Fold Yourself into Dave Jones’ Kyoto Seat
The story of how Cardiff, UK-based designer and manufacturer Dave Jones achieved the impressive confluence of hard lines and severe angles that is his faceted 3mm powder-coated steel Kyoto Seat features prominent mention of the word “guillotine”—probably a sign that it’s not for the squeamish. Inspired by the art of “Slipstream”—an album by the “broken beat” musical duo from Japan called Kyoto Jazz Massive—Jones intended an homage to the Origami-esque image on said album’s cover, an image whose abrupt and enigmatic angles are metaphorically relevant to the rhythmic disruptions therein.
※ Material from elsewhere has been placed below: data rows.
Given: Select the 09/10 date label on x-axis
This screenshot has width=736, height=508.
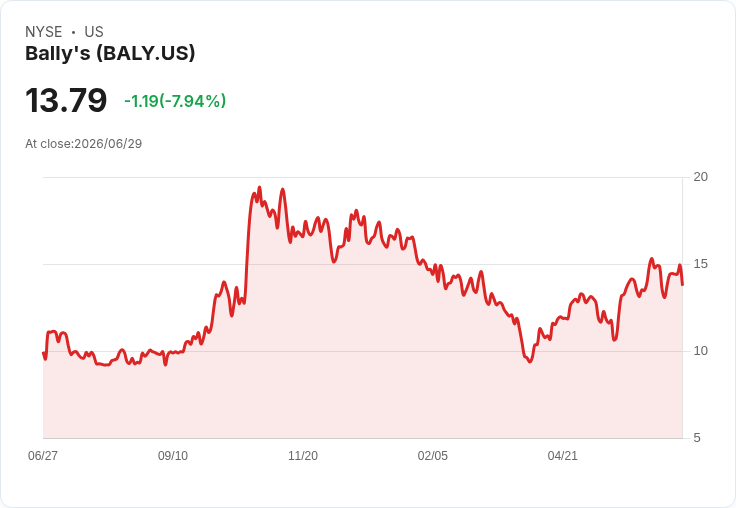Looking at the screenshot, I should pyautogui.click(x=173, y=455).
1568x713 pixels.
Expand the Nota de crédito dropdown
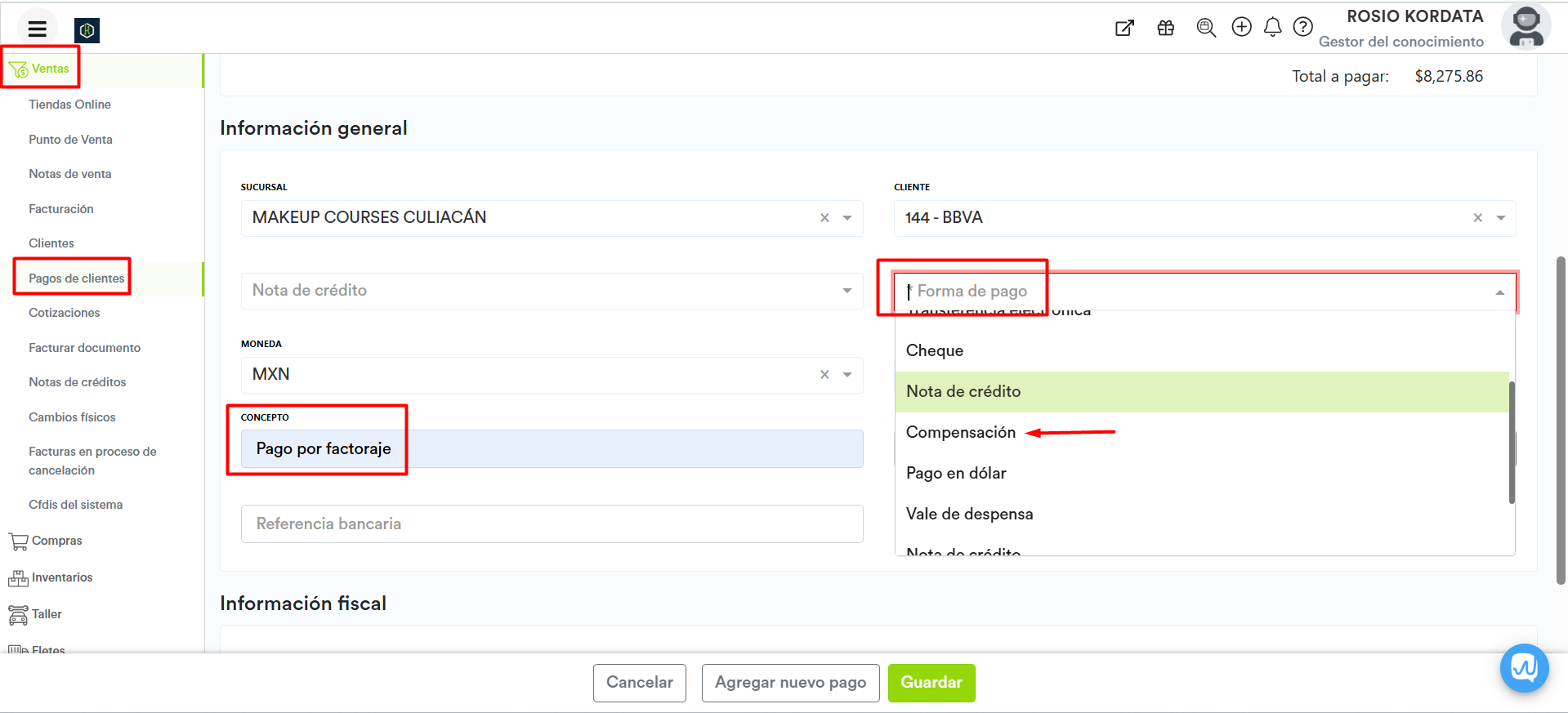(847, 291)
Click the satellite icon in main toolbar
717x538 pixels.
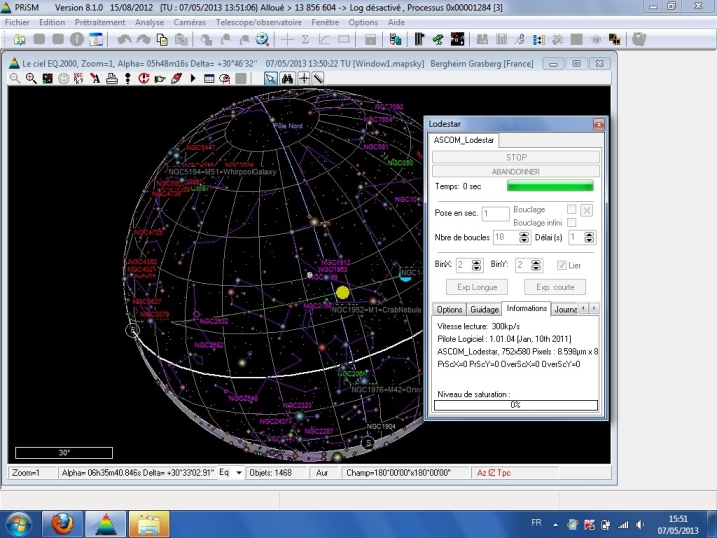click(438, 40)
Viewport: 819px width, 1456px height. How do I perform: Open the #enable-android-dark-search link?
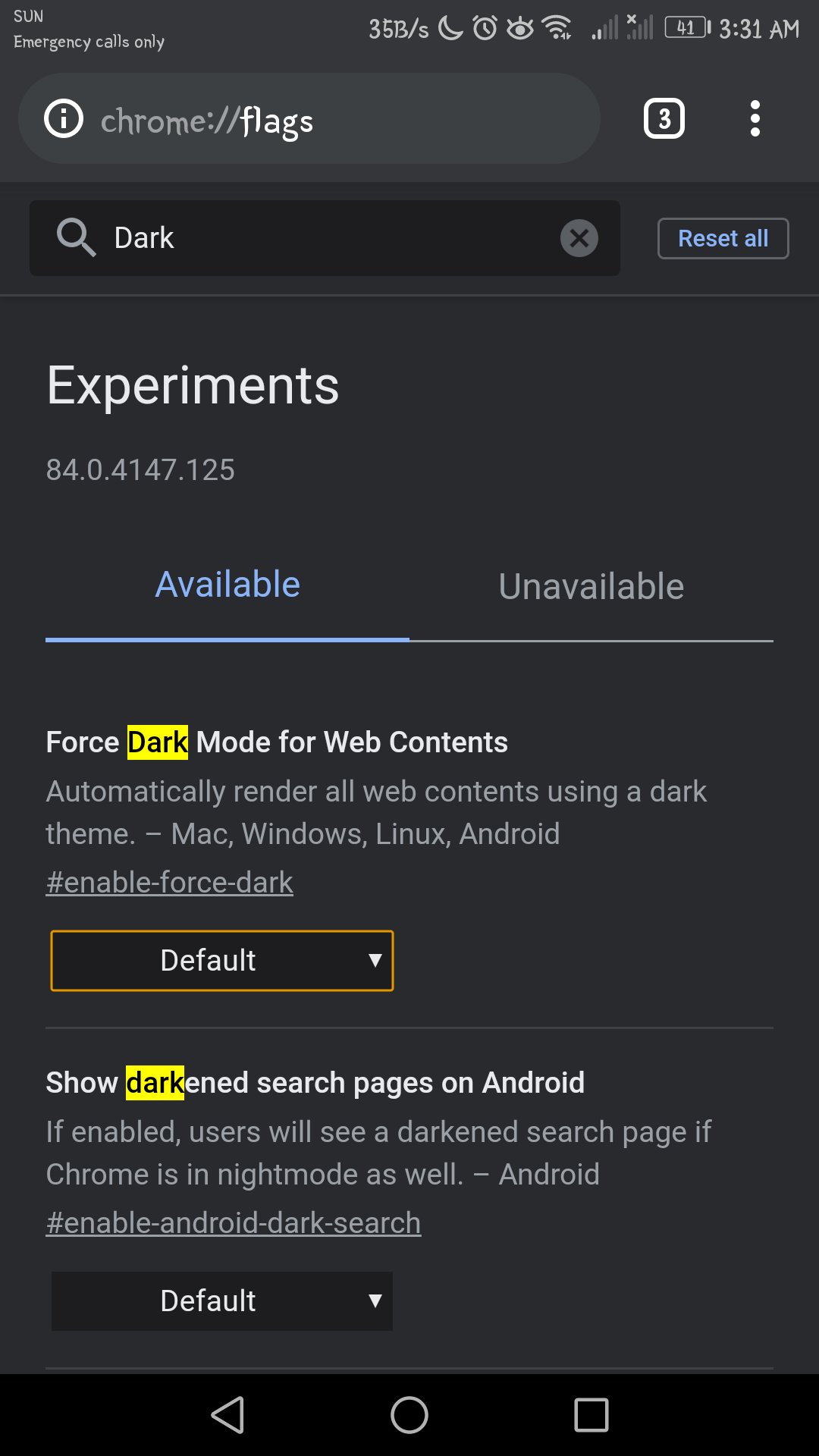(234, 1223)
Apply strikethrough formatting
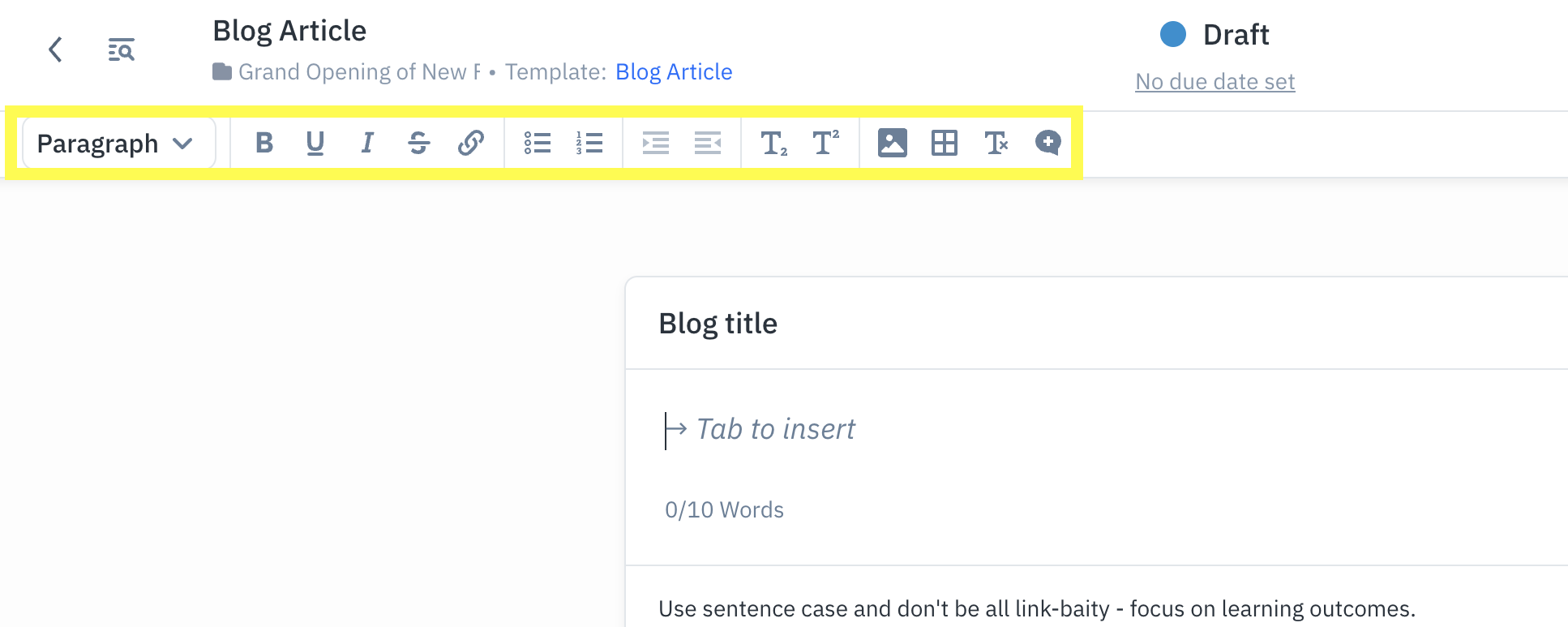This screenshot has height=627, width=1568. tap(419, 143)
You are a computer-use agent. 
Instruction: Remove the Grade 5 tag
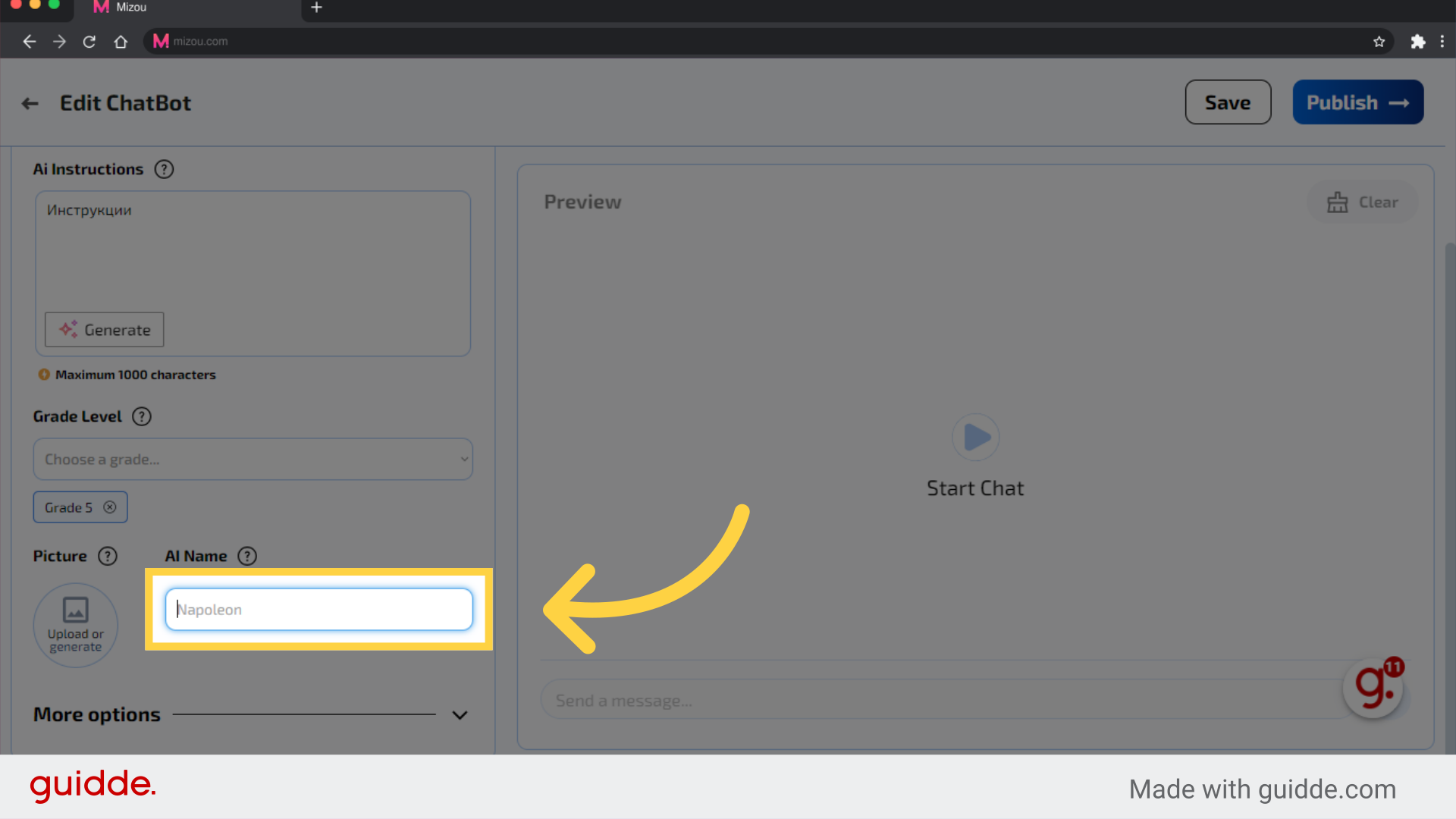click(x=111, y=507)
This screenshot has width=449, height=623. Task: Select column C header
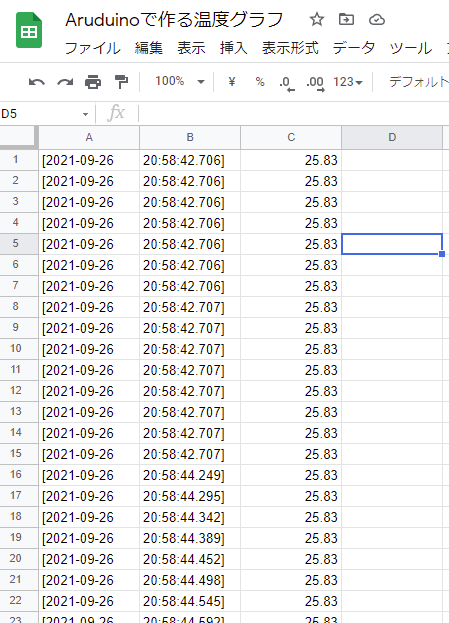[291, 137]

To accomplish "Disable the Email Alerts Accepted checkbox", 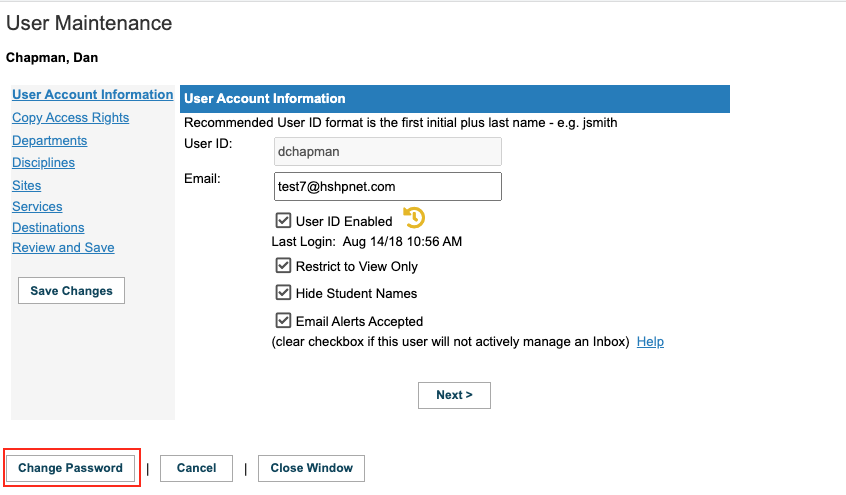I will tap(283, 321).

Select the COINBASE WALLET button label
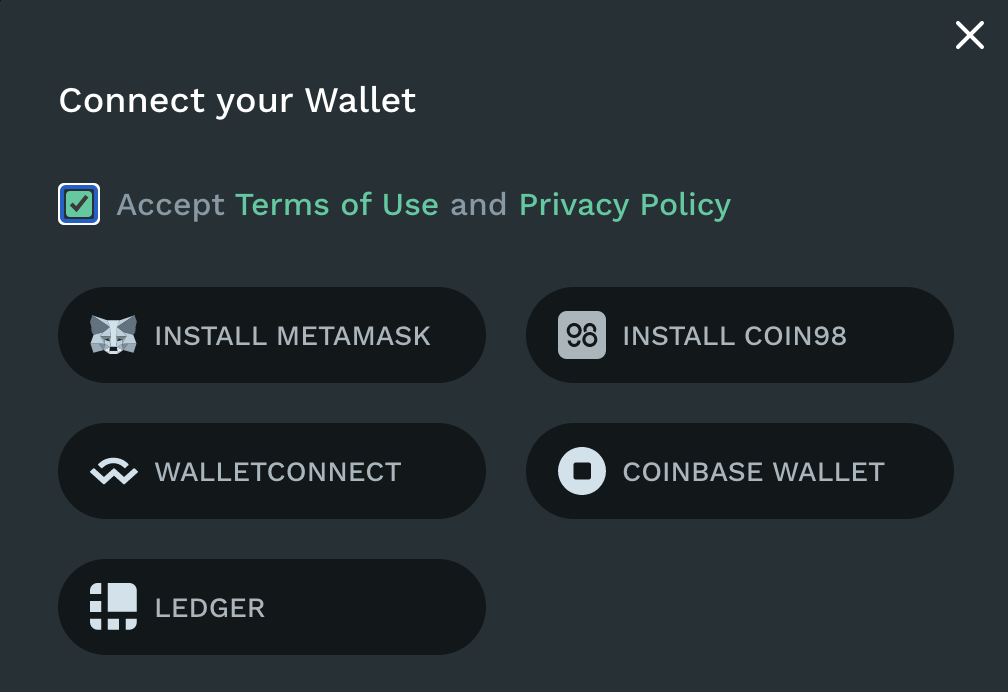point(753,471)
Kyoto Seat. Designed by Dave Jones.
That’s a long way of saying that the piece is invested in a traditional form of Japanese art, albeit, an astoundingly new incarnation of such. Designers past have certainly paid tribute to the mysteries of Origami. The base of the hefty Cootie Catcher Table has a certain resonance to the ancient art, as does the whole of James Dieter’s Origami Chair, an admirable experiment with flatpack technology and flexible polycarbonate mesh. Like the real thing, Dieter’s piece was transformable, going from paper thin and flat to an upright, 3-dimensional, and structurally sound chair in mere minutes. Jones’ piece, to the contrary, is an homage of a different sort: its full steel construction eschews the ineffability of traditional origami in lieu of an impressive material permanence.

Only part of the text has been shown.